>> Begin Selected passage

Saturday, July 14, 2012

Six Simple Rules for Secure Storage of Passwords

A few weeks ago, password files from LinkedIn, Last.fm, and eHarmony were released by crackers. Yesterday it was Yahoo and today it's nVidia and Billabong, an Australian clothing retailer. The Yahoo and maybe Billabong passwords were stored as plain text, a particularly egregious mistake.

In (a tiny bit of) defense of the yahoos at Yahoo, the file that was stolen and released came from a system not developed at Yahoo. Yahoo bought Associated Content and renamed it Yahoo Voices. Apparently no one at Yahoo thought to do a security audit of the systems they acquired when they bought Associated Content.

Unhappily for over 400,000 people, Associated Content and later Yahoo used email addresses for user IDs.  Other organizations do this too.  All the time.  In at least some cases, it is likely that the hapless subscriber used the same password for Yahoo as for the email account.  Oops!

Securing passwords is not rocket science. Here are six simple rules for securing stored passwords. Toward the end, I'll give you a seventh rule that might have saved Yahoo's bacon even though they violated rules two through six and maybe rule one.
  1. Plain text passwords must be transmitted from user to host over an encrypted connection, e.g. SSL/TLS.

>> End Selected passage

- **Tasks to complete**:
#1 Reproduce the part of the password storage post between "In (a tiny bit" and "maybe rule one.", inclusive.
#2 Carry on the password storage post from the point where it stops.

>> Begin Dataset entries

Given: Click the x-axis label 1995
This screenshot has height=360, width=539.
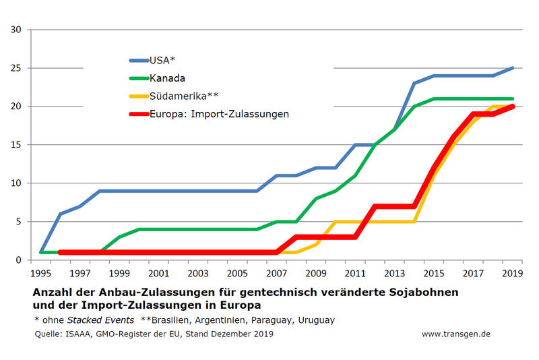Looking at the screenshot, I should pyautogui.click(x=41, y=273).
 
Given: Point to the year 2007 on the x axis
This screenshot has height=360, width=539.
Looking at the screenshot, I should pyautogui.click(x=277, y=273).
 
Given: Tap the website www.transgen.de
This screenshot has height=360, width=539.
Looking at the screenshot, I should pyautogui.click(x=456, y=334).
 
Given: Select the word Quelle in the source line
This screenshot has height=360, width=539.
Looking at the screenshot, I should pyautogui.click(x=48, y=334).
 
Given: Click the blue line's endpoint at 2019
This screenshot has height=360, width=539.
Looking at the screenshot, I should pyautogui.click(x=513, y=68).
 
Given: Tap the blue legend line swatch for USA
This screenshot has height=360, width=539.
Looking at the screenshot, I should pyautogui.click(x=139, y=59).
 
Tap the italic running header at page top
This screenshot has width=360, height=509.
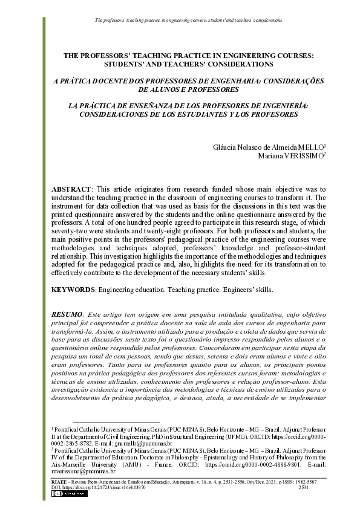(188, 20)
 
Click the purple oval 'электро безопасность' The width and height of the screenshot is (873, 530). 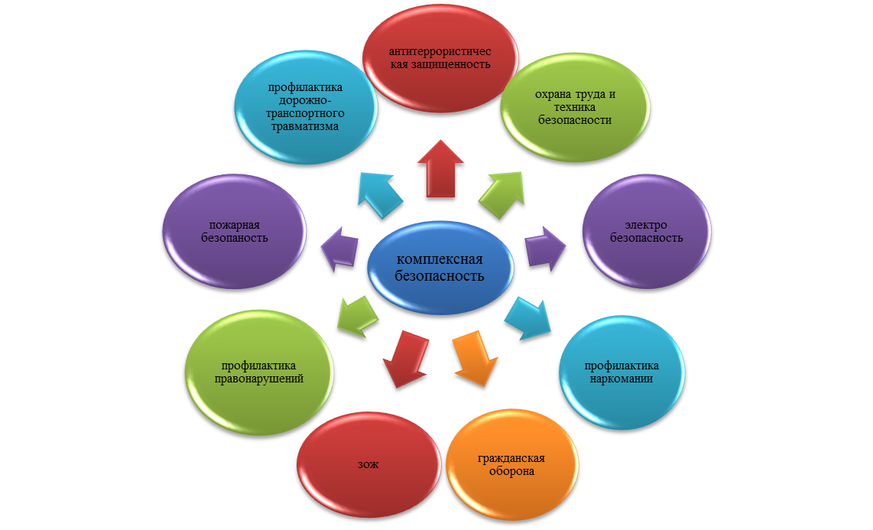[647, 231]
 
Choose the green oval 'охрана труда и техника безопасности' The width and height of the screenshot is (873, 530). [575, 107]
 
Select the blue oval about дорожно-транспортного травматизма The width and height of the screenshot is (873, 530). [304, 107]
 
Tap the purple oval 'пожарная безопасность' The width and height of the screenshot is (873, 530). [234, 231]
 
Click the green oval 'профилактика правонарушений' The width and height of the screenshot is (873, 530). [258, 372]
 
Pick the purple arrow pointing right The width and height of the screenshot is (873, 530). [544, 247]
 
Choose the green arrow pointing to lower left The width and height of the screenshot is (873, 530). [356, 314]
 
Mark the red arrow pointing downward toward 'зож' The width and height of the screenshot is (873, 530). [404, 358]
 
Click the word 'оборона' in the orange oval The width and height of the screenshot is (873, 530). [511, 471]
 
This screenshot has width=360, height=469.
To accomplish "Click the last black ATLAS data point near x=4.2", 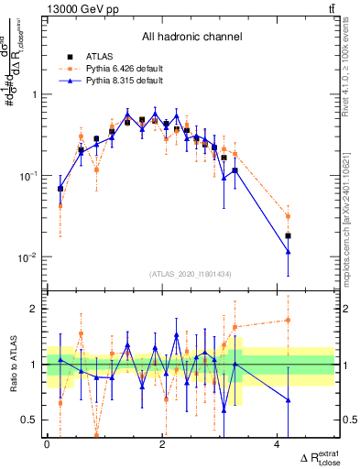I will click(289, 235).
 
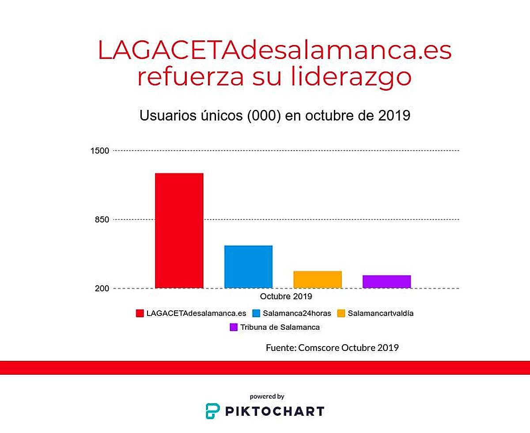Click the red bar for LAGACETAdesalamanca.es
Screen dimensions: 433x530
click(179, 230)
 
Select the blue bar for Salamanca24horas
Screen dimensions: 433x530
click(248, 267)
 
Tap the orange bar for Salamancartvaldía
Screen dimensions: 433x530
click(317, 279)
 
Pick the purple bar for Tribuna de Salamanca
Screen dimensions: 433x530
click(386, 282)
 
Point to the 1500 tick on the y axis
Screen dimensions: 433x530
click(99, 151)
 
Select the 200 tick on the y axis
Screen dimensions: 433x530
click(102, 288)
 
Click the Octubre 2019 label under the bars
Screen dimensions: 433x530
click(286, 296)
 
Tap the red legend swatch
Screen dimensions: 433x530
click(140, 313)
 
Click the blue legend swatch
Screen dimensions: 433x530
click(256, 313)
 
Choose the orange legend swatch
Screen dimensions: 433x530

>> End Dataset entries

- **Solved tasks**:
#1
In (a tiny bit of) defense of the yahoos at Yahoo, the file that was stolen and released came from a system not developed at Yahoo. Yahoo bought Associated Content and renamed it Yahoo Voices. Apparently no one at Yahoo thought to do a security audit of the systems they acquired when they bought Associated Content.

Unhappily for over 400,000 people, Associated Content and later Yahoo used email addresses for user IDs.  Other organizations do this too.  All the time.  In at least some cases, it is likely that the hapless subscriber used the same password for Yahoo as for the email account.  Oops!

Securing passwords is not rocket science. Here are six simple rules for securing stored passwords. Toward the end, I'll give you a seventh rule that might have saved Yahoo's bacon even though they violated rules two through six and maybe rule one.

#2
  2. No password will ever be stored in plain text; all passwords will be hashed. 
  3. The password hash will use a salt of non-trivial length, e.g. 128 bits. 
  4. Each password must have a different, random salt. 
  5. The hash function must be resistant to collision attacks. 
  6. The hash function must be computationally expensive and difficult to parallelize. 
Let's look at each one of these in turn.

Plain text passwords must be transmitted from user to host over an encrypted connection

This one ought to make sense right on its face.  If someone can install a network sniffer between a user's web browser and the the server they're trying to talk to, that someone can capture passwords unless they're encrypted.   I've never worried much about the garden variety hacker capturing passwords with a sniffer.  Unless they could get close either to my computer or the the server I want to talk to, it would be like drinking from a fire hose.  However, if the FBI, CIA, NSA, and/or Sheriff are after you, they can probably do it.  The same is likely to be true in certain other countries. Using an encrypted connection makes it much harder to snoop on passwords as they're sent to the server.

No password will ever be stored in plain text; all passwords will be hashed

"Hashed" means  that when we set up the account for someone on our server, we transform the password into gibberish, or "hash."  To produce the hash, we want to use a function that cannot be undone.  So, given the hash value, there is no way to "decrypt" it to recover the original password.  If an attacker succeeds in capturing the password file, he or she still cannot undo the hash; the passwords are safe.  (Not.)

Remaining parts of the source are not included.